***** Task inputs *****
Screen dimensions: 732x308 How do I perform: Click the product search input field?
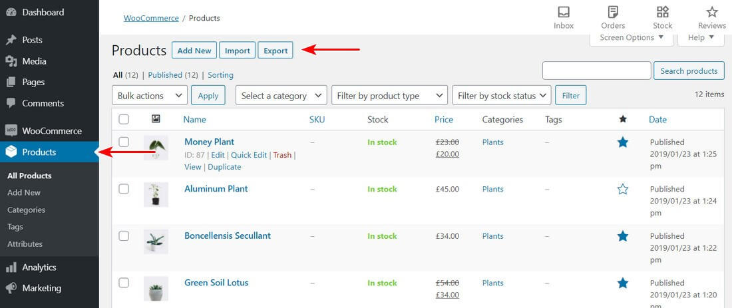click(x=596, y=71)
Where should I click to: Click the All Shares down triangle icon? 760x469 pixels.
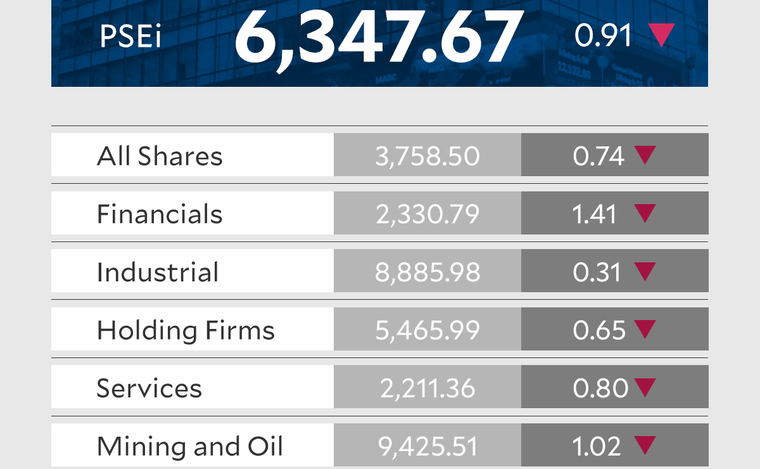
*****
***** Task inputs *****
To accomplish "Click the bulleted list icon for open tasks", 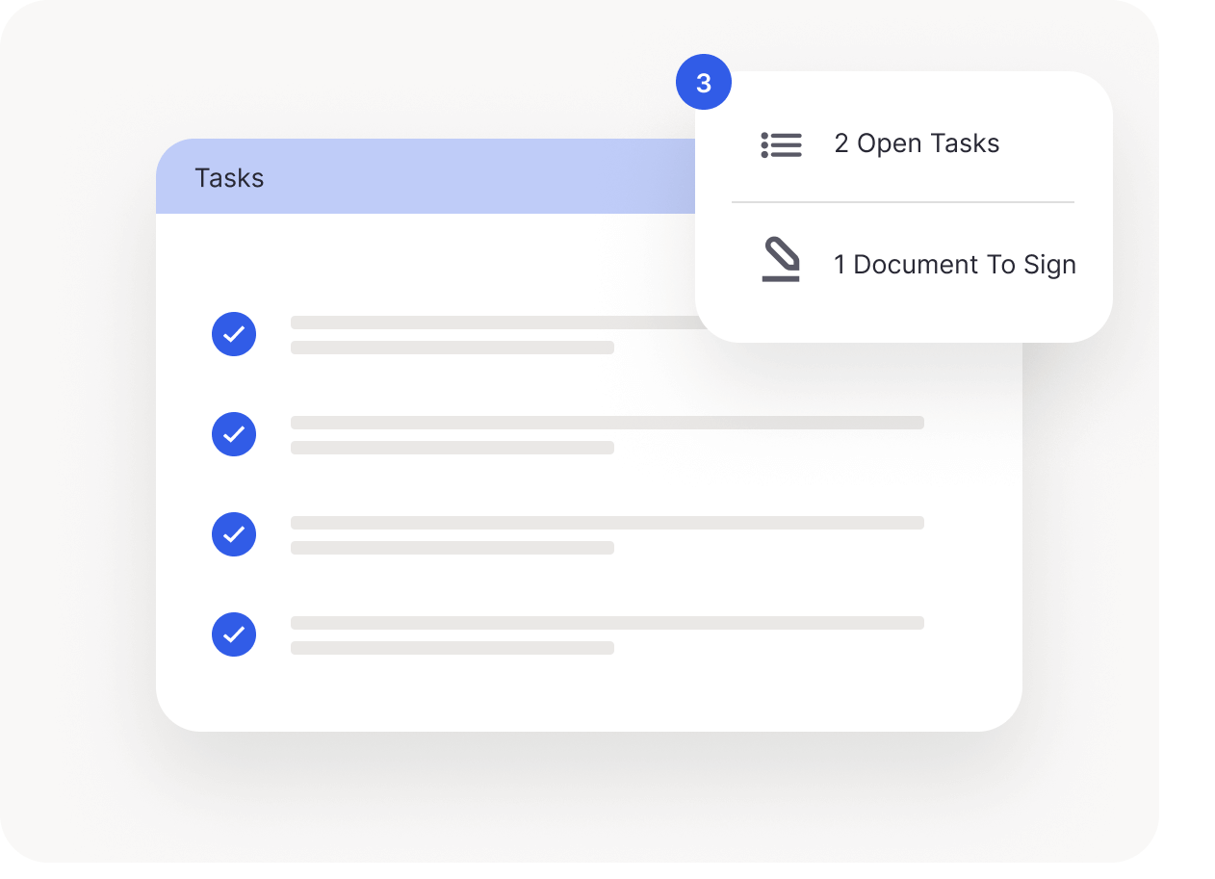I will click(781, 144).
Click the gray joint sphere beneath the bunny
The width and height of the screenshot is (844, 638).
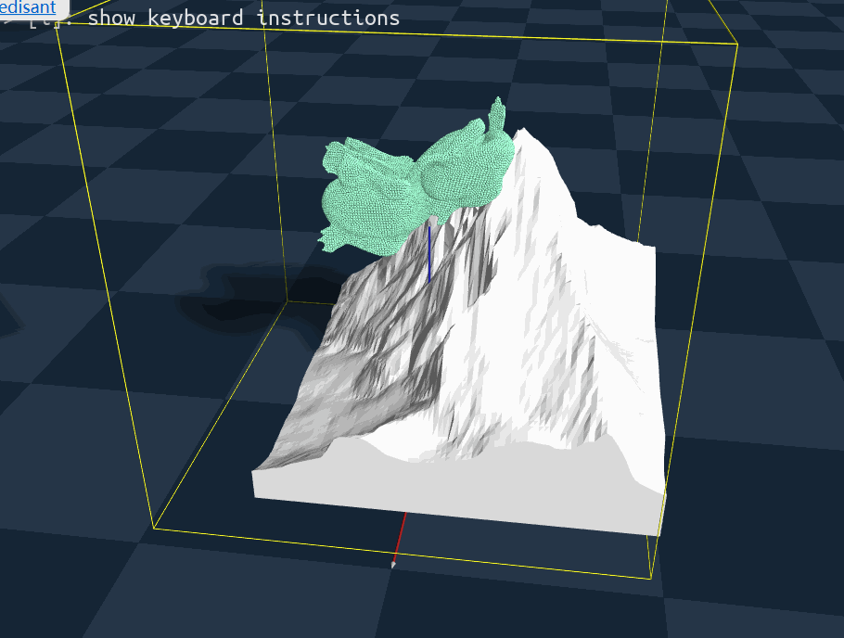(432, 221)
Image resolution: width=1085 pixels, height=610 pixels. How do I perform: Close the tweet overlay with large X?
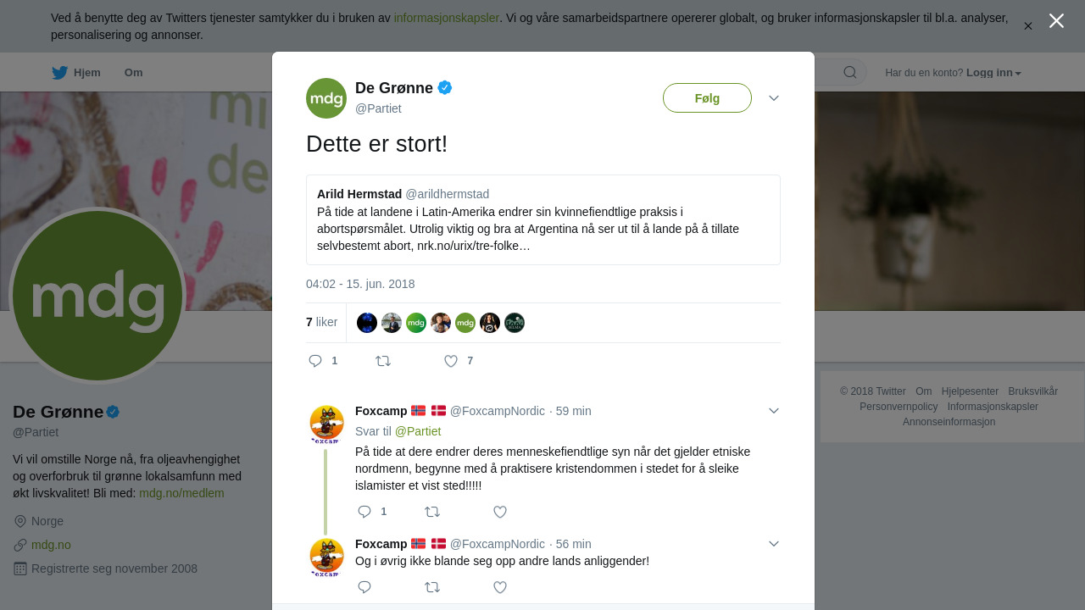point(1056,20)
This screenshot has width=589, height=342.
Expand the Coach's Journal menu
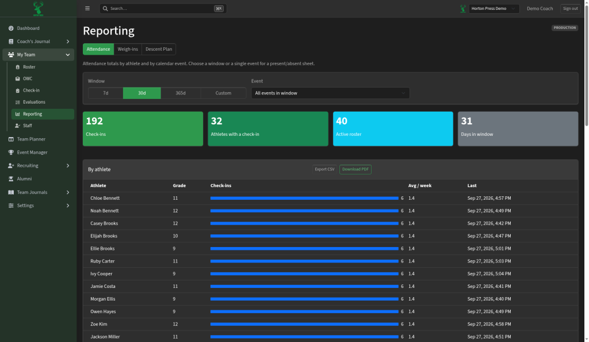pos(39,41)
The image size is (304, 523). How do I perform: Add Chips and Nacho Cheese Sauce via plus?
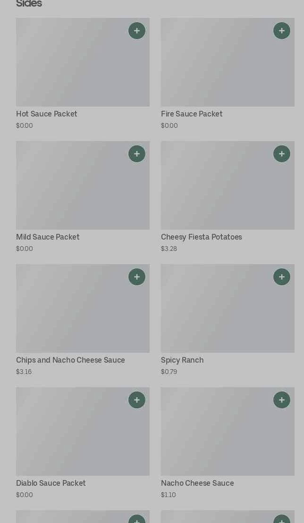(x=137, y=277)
*****
Work to do: Copy out the entries that begin with the line containing "Screen dimensions: 732x308" and end with the line containing "Where should I", both of those lines included, and leave the pictures out.

Completed exercise:
Screen dimensions: 732x308 How do I perform: Click the product search input field?
click(x=596, y=71)
Where should I click to: Click the All Shares down triangle icon? 760x469 pixels.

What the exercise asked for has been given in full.